Ora prova ad identificare quali di questi elementi guidano gli utenti nei passaggi successi e quali invece distolgono l’attenzione e sono superflui.

  • Pensi che sia facile per l’utente identificare quale sia il passaggio successivo?
  • Ci sono distrazioni?
  • Stai dando all’utente troppe o troppo poche opzioni?
  • C’è qualcosa che l’utente potrebbe non capire immediatamente?

Strumenti

Ci sono molti strumenti di web analytics che possono aiutarti a capire dove ci sono eventuali problemi nel completamento delle microconversioni, a partire da Google Analytics.

Ma probabilmente le informazioni più puntuali e corrette, ancora una volta possono esserci comunicate dagli utenti stessi. In fondo, basta chiederglielo.

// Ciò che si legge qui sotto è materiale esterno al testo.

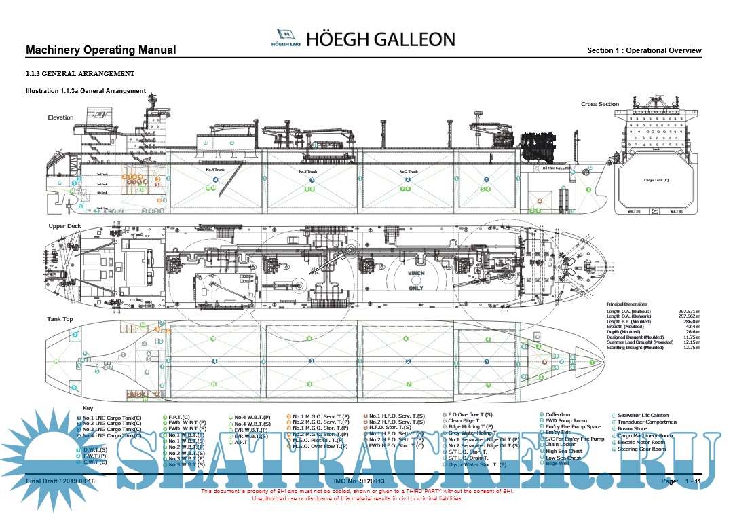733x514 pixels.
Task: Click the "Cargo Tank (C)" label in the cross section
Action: click(656, 181)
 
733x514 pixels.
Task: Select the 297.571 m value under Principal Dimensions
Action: click(689, 311)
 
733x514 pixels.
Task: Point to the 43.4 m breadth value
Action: click(693, 327)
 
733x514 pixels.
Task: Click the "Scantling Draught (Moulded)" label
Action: click(635, 348)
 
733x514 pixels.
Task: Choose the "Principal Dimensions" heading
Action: click(627, 304)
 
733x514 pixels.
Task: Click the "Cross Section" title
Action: click(600, 104)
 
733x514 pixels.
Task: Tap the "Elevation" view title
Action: click(60, 117)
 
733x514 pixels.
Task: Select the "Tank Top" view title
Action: click(60, 318)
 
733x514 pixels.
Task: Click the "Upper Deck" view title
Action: click(64, 225)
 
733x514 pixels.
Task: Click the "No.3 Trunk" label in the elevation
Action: click(307, 172)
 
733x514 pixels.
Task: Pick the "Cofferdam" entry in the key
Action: click(558, 414)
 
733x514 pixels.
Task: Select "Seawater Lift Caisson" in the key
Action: click(643, 415)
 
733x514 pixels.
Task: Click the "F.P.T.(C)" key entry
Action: click(179, 415)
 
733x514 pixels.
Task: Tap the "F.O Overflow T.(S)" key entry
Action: click(470, 414)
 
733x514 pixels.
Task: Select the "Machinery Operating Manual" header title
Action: click(100, 50)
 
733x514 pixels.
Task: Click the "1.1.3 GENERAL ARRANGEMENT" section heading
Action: click(79, 73)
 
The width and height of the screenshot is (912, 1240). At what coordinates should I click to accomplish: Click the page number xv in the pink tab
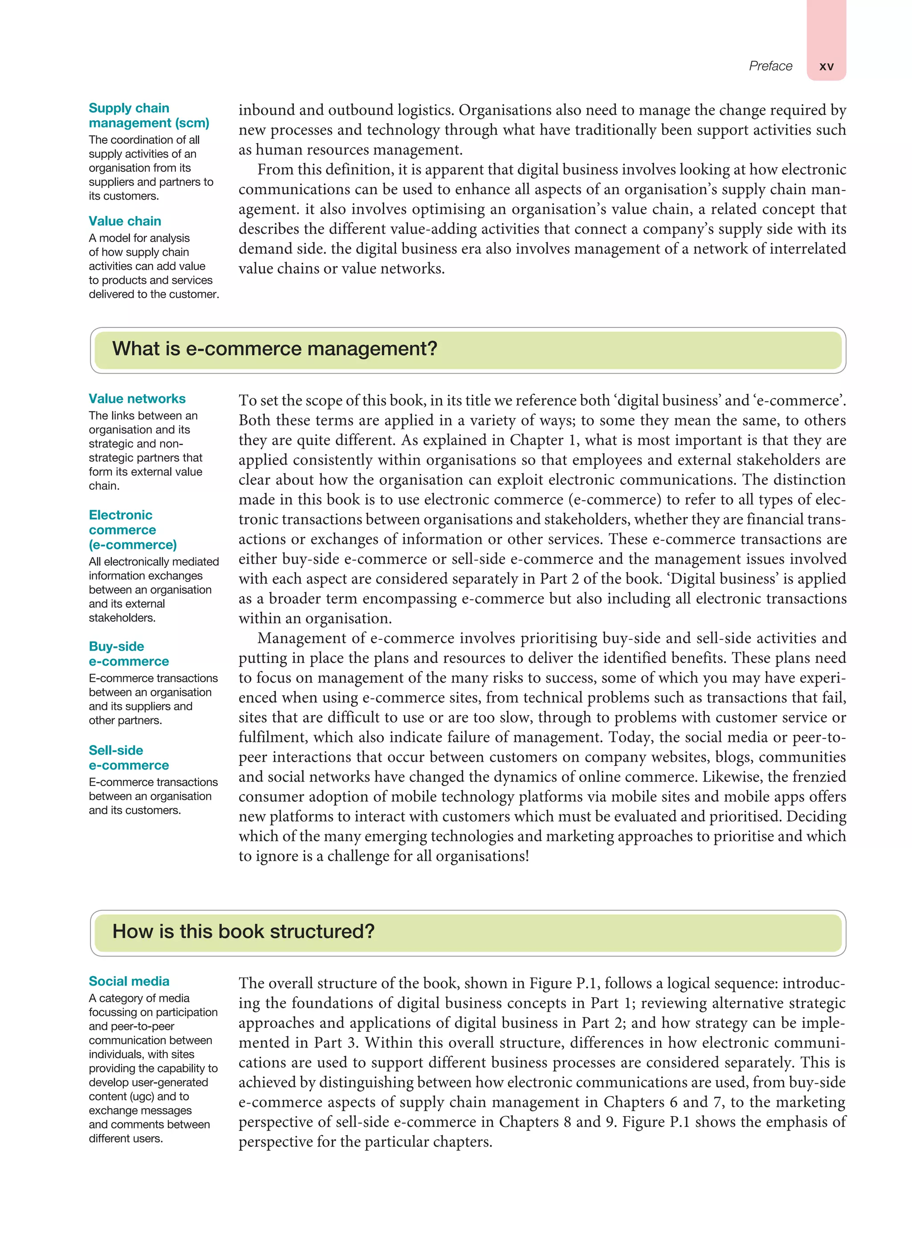coord(826,67)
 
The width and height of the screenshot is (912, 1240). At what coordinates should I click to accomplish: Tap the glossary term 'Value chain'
coord(125,221)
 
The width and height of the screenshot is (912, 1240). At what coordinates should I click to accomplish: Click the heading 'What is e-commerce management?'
coord(274,349)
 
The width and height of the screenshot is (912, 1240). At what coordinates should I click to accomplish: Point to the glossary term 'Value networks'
coord(137,399)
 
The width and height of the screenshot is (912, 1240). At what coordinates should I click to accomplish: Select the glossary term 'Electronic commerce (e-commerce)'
coord(133,530)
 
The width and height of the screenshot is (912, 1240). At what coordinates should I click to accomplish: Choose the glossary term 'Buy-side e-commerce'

4Q e KissInsights sono due tool fantastici per ottimizzare il sito web in funzione delle semplicità e chiarezza del processo di raccolta informazioni e/o acquisto. Identificare le ragioni di un preoccupante drop-off nel funnel, capire se la quantità di informazioni di una pagina è sufficiente o meno, monitorare il grado di soddisfazione di un utente in fase di ricerca non saranno più degli enigmi inspiegabili. Sono diretti, essenziali e poco invasivi. Insomma, arrivano dritti al punto, come piace a me.

E se sei scettico, la partecipazione da parte degli utenti al miglioramento del tuo sito ti sorprenderà!

Un pensiero su “Micro Conversioni: cosa sono e perchè studiarle

  1. Paolo

    Ciao, grazie per l’articolo che condivido in toto.
    Siamo sempre così preoccupati di raggiungere la madre delle Conversioni…che perdiamo di vista l’analisi delle tante piccole ma pur sempre importanti interazioni dei visitatori.
    Mi interessano i software di generazione si Survey feedback tipo i due che hai segnalato (4Q e KissInsights). KissInsights lo trovo un pò limitante nel numero di domande che si possono fare mentre 4Q non permette o quasi la customizzazione delle domande fatto salvo forse nelle versioni molto costose.
    Sei a conoscenza o qualche altro lettore lo è di software similari (quindi di facile integrazione, cheap e magari trial) con i quali però si possa creare una Survey completamente customizzata?